Genova“È la prima festa della Polizia di Stato che segue il crollo del Morandi e dunque è dedicata a quell’evento drammatico quando, non solo i poliziotti ma tutti i genovesi e i liguri, si sono resi conto che lo Stato aveva abbandonato Genova. Uno Stato che colpevolmente fa crollare un ponte, infatti, ha staccato la spina per quanto riguarda la vicinanza con i cittadini”.

Sono parole dure quelle di Roberto Traverso, coordinatore nazionale del Sindacato Italiano Appartenenti Polizia (SIAP), che poi ribadisce come la presenza della polizia sul territorio sia costante nonostante i grossi problemi di organico.
E infatti aggiunge: “La Polizia di Stato, come recita lo slogan di oggi #Essercisempre, c’era quel giorno quando i colleghi hanno scavato a mani nude, probabilmente hanno respirato amianto, hanno cercato di salvare delle vite e hanno trovato tanti morti. Voglio ricordarlo perché oggi si premiano i poliziotti del Morandi, colleghi che non vogliono essere chiamati eroi e che continuano a fare il proprio dovere nonostante la carenza di organico”.
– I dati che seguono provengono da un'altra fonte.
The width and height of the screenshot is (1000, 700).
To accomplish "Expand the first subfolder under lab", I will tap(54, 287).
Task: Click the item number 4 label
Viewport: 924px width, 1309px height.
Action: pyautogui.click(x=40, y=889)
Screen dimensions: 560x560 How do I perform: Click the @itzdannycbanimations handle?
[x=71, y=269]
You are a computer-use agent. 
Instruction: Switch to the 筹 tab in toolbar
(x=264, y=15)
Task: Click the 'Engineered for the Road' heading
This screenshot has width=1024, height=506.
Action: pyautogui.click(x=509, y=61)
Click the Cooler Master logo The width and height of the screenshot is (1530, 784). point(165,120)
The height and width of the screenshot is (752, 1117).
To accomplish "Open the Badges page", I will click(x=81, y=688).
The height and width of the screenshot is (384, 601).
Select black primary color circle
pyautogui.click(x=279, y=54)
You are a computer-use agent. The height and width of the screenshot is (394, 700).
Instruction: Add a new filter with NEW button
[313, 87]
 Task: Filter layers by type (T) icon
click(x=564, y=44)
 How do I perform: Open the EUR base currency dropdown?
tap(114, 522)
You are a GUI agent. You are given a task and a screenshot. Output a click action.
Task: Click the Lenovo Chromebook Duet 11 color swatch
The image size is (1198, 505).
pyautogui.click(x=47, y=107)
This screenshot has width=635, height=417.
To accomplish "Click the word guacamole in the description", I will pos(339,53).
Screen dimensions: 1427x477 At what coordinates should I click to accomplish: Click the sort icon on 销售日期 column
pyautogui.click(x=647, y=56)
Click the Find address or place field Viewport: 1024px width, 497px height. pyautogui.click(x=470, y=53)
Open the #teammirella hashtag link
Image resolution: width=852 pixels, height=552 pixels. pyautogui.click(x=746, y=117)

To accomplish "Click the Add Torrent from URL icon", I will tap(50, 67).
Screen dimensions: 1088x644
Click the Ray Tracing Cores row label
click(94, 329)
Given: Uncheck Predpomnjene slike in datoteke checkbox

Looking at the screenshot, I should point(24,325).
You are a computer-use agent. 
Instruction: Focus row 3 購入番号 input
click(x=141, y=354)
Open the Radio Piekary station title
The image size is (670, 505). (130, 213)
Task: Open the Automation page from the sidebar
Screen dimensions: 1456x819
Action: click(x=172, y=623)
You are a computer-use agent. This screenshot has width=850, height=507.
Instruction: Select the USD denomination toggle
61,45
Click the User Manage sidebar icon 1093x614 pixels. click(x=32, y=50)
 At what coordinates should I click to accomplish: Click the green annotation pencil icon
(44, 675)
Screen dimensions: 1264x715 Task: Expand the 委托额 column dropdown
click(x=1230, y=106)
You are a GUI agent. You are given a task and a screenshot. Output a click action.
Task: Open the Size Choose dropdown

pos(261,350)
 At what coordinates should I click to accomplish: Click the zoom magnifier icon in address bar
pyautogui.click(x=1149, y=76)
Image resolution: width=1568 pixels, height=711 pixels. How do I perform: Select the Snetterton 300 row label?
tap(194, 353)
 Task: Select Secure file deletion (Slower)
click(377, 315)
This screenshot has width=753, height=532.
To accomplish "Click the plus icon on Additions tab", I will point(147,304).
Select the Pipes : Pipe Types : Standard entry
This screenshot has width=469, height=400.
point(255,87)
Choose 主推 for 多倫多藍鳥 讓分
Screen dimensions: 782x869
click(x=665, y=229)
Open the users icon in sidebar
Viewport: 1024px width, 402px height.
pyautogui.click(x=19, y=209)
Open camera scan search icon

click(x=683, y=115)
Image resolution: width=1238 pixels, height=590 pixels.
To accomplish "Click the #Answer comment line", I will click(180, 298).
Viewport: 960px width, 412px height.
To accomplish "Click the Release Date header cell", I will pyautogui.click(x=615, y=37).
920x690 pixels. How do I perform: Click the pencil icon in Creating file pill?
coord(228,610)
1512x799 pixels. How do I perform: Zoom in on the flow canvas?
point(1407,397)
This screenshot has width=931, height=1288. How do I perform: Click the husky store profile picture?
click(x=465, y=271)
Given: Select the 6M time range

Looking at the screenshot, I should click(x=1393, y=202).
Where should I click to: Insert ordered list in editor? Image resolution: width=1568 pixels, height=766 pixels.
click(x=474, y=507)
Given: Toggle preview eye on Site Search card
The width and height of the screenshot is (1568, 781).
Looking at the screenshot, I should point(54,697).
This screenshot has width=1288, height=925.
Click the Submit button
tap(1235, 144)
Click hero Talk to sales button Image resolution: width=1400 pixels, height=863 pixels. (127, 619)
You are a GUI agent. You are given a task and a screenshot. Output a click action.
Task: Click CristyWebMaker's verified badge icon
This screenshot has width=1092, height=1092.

“A fronte dei dati statistici, la realtà è che la gente ha bisogno di noi”, continua Traverso, ricordando che troppo spesso “ci si concentra, per demagogia, su fenomeni sociali come l’immigrazione quando invece gli obiettivi dovrebbero essere altri. A Genova e in Liguria non dobbiamo dimenticare che l’obiettivo principale è la lotta alla criminalità organizzata che poi è quella che usa anche gli immigrati clandestini per il proprio profitto, dei disperati che non sanno cosa fare. Abbiamo bisogno di uomini e risorse per le squadre investigative, la mobile”. Quindi conclude: “Si parte per un altro anno di successi perché comunque i colleghi ci sono sempre, ma tenendo conto che abbiamo bisogno ancora di molto“.